The endpoint can also be viewed and managed from the AWS console, under SageMaker -> Inference -> Endpoints.

QUERYING THE ENDPOINT

Let's use the endpoint to predict new 'follow' links in the graph. In order to do that, we need to choose the source vertex of the possible new links.

It helps if the source vertex already has links, so we’ll use this query to get the vertex with the highest number of existing links (outE and inE connections):

g.V()
 .group()
   .by()
   .by(bothE().count())
 .order(local)
   .by(values, Order.desc)
 .limit(local, 1)
 .next()

The result is

{v[1773]: 1440}

which means that vertex with ID = 1773 has 1440 connections (720 inE and 720 outE).

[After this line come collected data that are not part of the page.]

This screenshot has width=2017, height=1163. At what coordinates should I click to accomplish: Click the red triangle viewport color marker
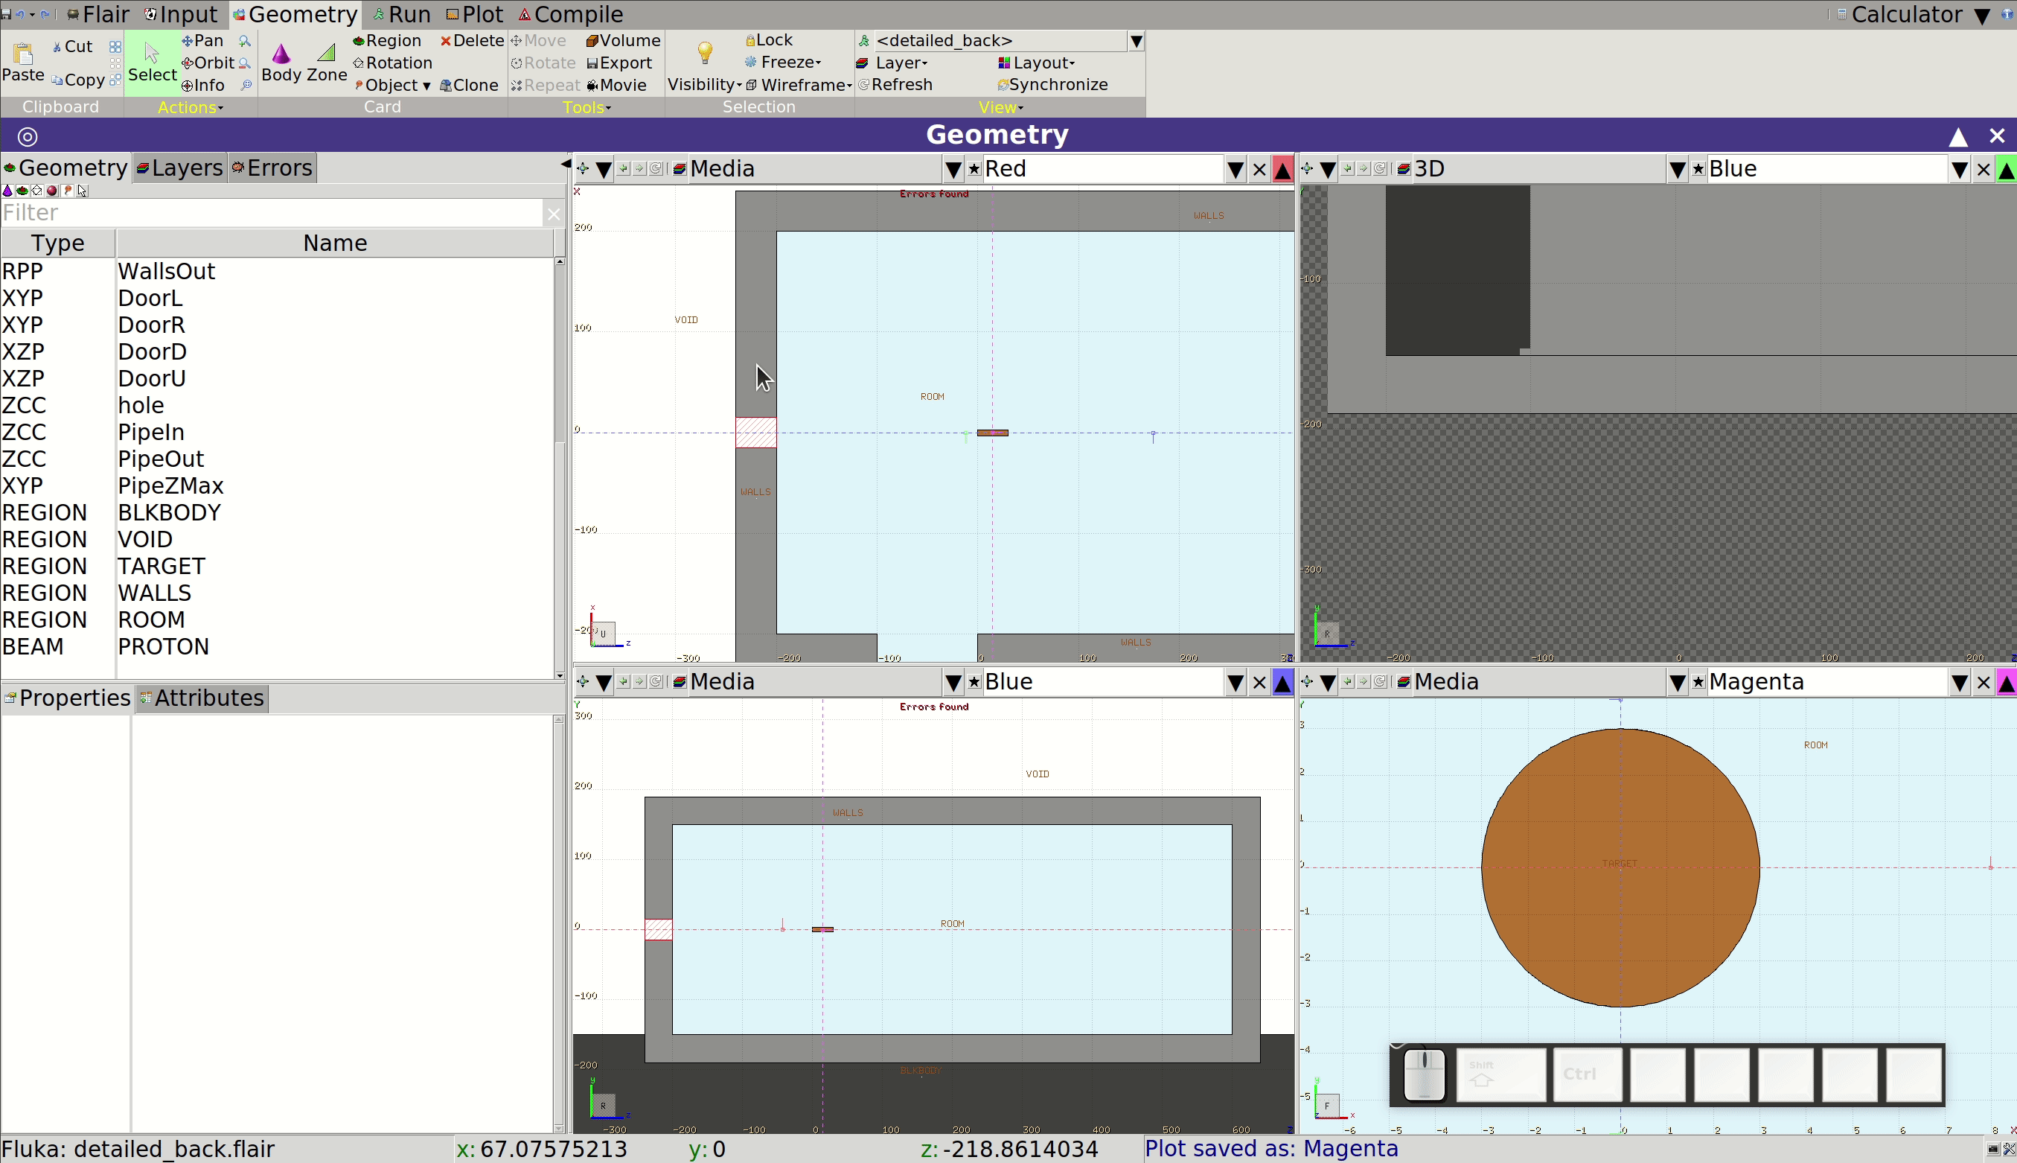point(1282,169)
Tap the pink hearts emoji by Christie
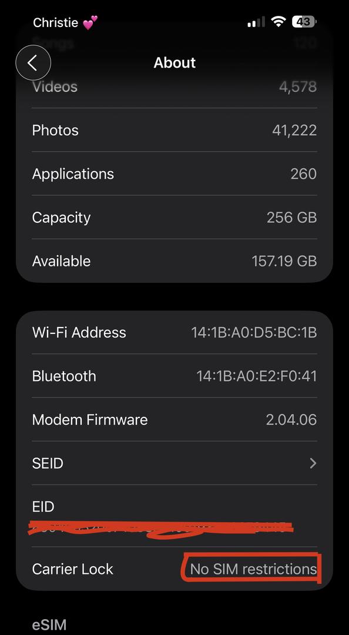This screenshot has height=635, width=349. [x=90, y=23]
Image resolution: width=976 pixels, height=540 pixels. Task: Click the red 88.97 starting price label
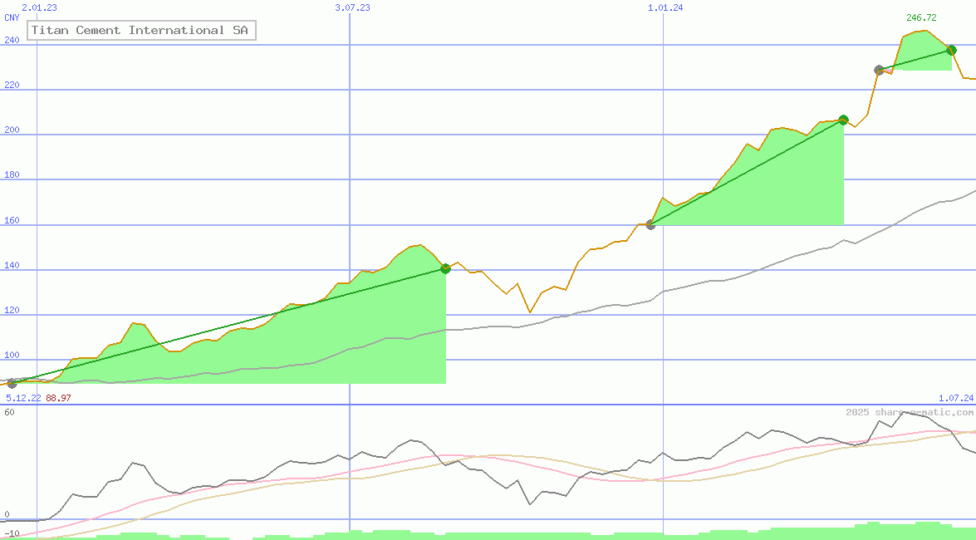(58, 398)
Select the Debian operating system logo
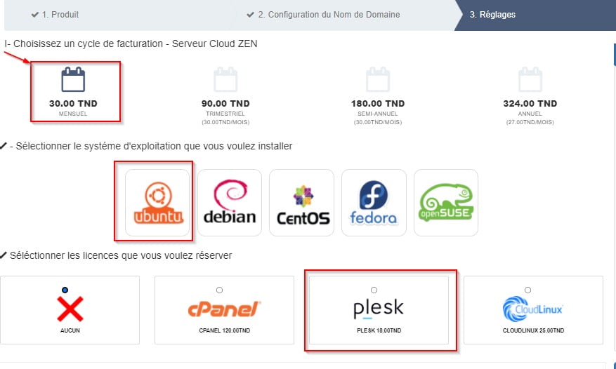The height and width of the screenshot is (369, 616). pos(230,202)
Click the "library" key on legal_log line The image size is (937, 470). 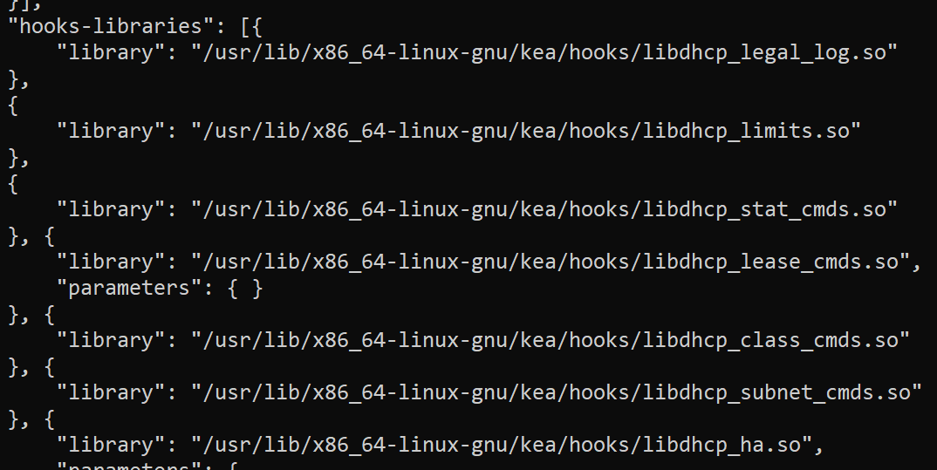coord(110,52)
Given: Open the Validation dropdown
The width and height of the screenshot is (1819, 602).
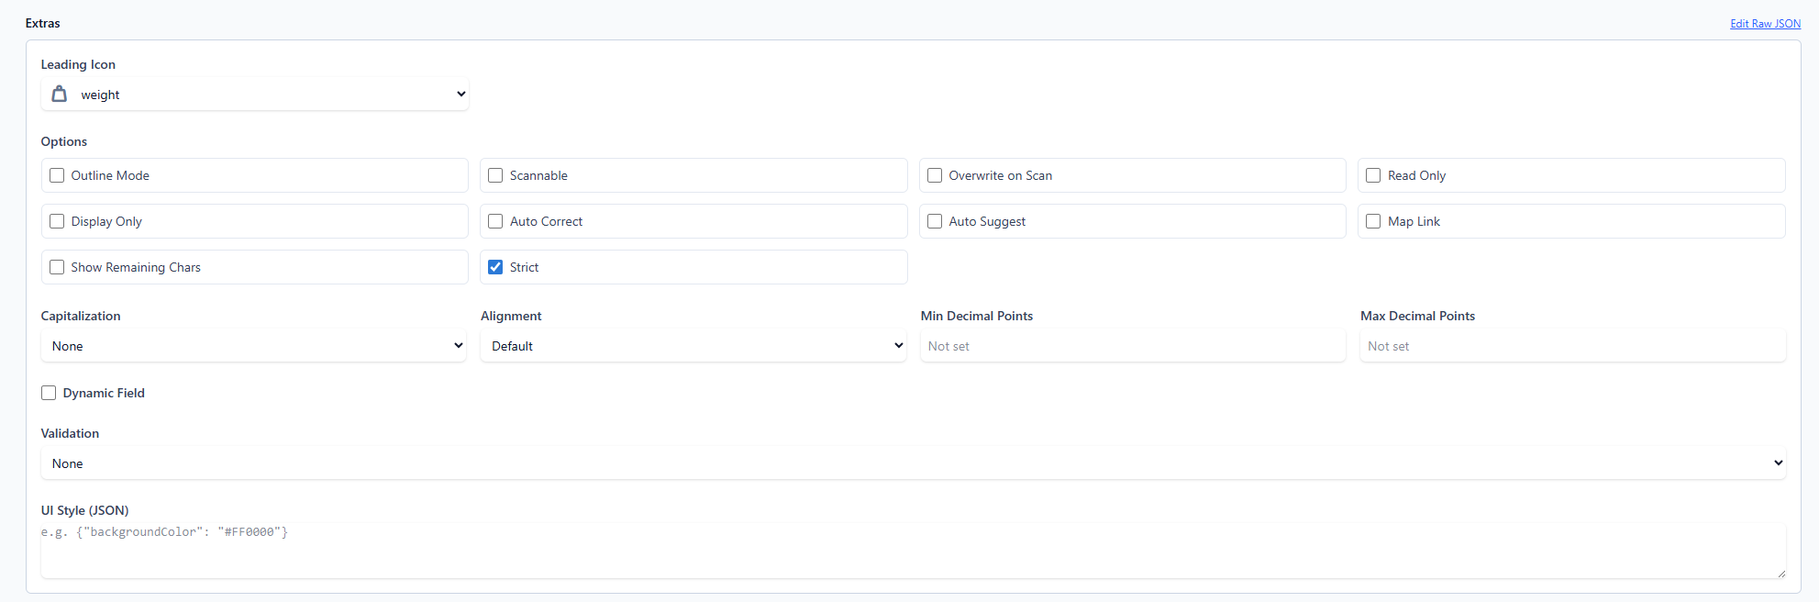Looking at the screenshot, I should pos(913,463).
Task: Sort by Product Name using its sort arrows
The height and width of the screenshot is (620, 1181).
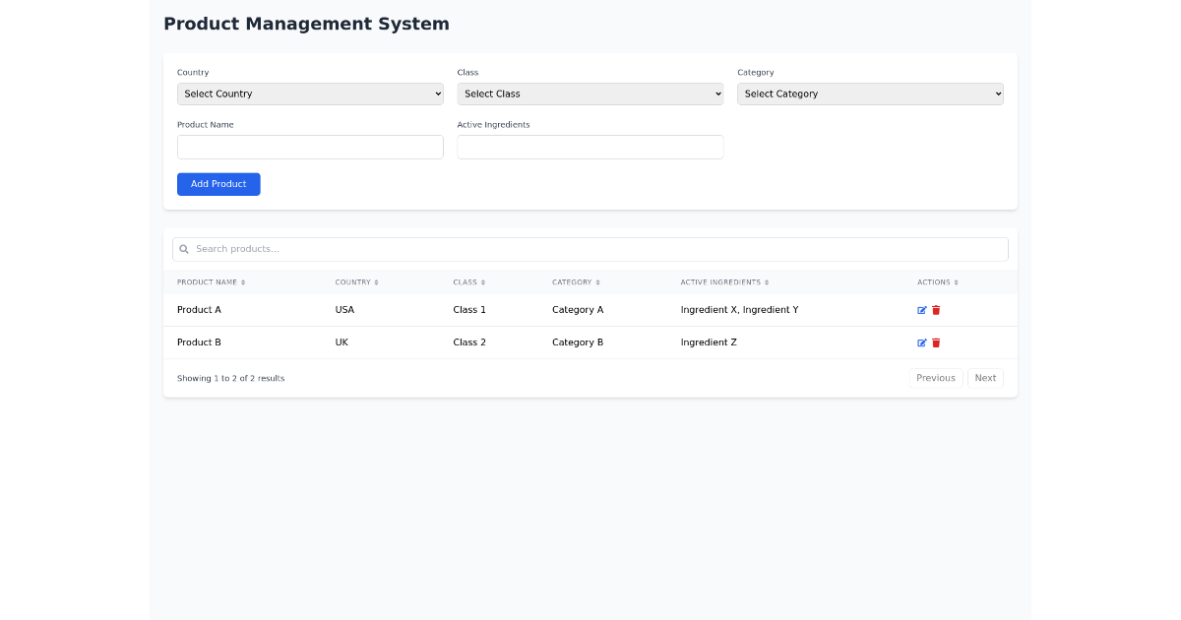Action: click(x=243, y=281)

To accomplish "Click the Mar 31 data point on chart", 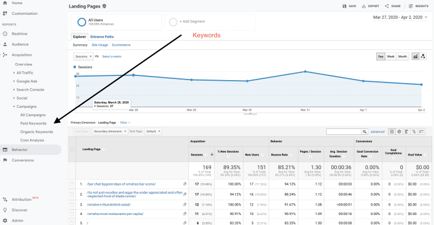I will [305, 72].
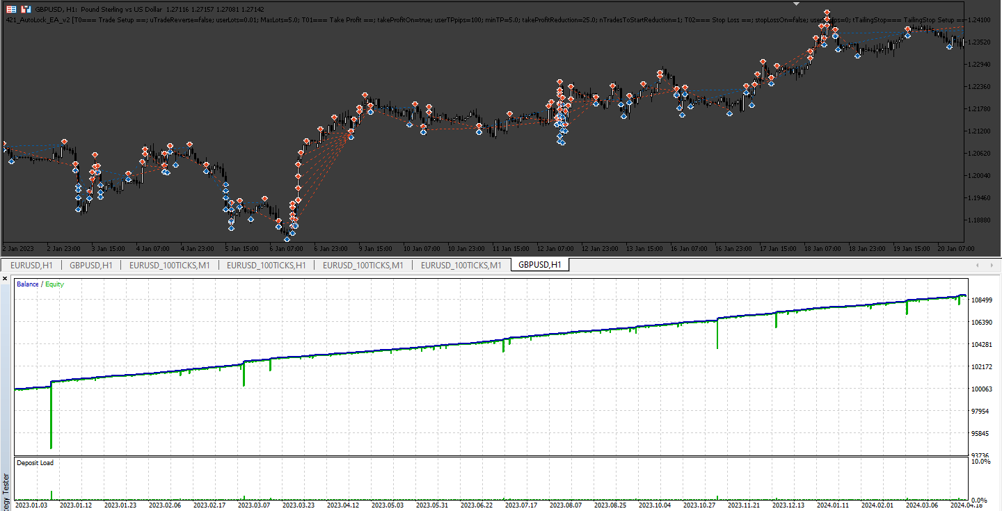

To get the number of edges that start at node 1773 and the number of edges that end at that node we can use these queries:

g.V('1773').outE().count()
g.V('1773').inE().count()

The same number of inE and outE connections is expected because the initial dataset contains mutual friendships, and we augmented the data with reverse edges to make it work with Neptune directed graph.

Now let's get the predicted connections. To do that, we'll run a Gremlin query with Neptune ML predicates. We'll use the inference endpoint and the SageMaker role which was added to the DB cluster to get the users that user 1773 might follow with a confidence threshold (minimum likelihood of link existence according to the model) of at least 0.1 (10%), while excluding the users that user 1773 is already following:

%%gremlin

g.with('Neptune#ml.endpoint', 'YOUR_INFERENCE_ENDPOINT_NAME')
 .with('Neptune#ml.iamRoleArn', 'arn:aws:iam::123456789012:role/NeptuneMLSagemakerRole')
 .with('Neptune#ml.limit', 10000)
 .with('Neptune#ml.threshold', 0.1D)
 .V('1773')
 .out('follows')
 .with('Neptune#ml.prediction')
 .hasLabel('user')
 .not(
  __.in('follows').hasId('1773')
 )

That returns 4 results:

"Result"
"v[755]"
"v[6086]"
"v[6382]"
"v[7005]"

According to our model, there's at least 10% chance that user 1773 will follow each of these 4 users. Perhaps we can improve the model by increasing the number of training jobs to at least to 10 as recommended by AWS, and then compare the performance of the resulting model and the predicted links. In real applications, adding user profile and activity data to the graph also improves prediction accuracy.

Predicted connections in social networking datasets can be used to provide personalized recommendations like friend and content suggestions, enhancing user engagement and community growth, reducing churn, and providing additional data for targeted advertising.

Although we applied link prediction to a social networking dataset, it's just one of many possible applications of this technology. From recommendation engines to network optimization, link prediction is a versatile tool that brings value by uncovering hidden relationships within data. As graph-based applications continue to expand, the potential of link prediction across industries promises new insights, efficiency, and enhanced user experiences.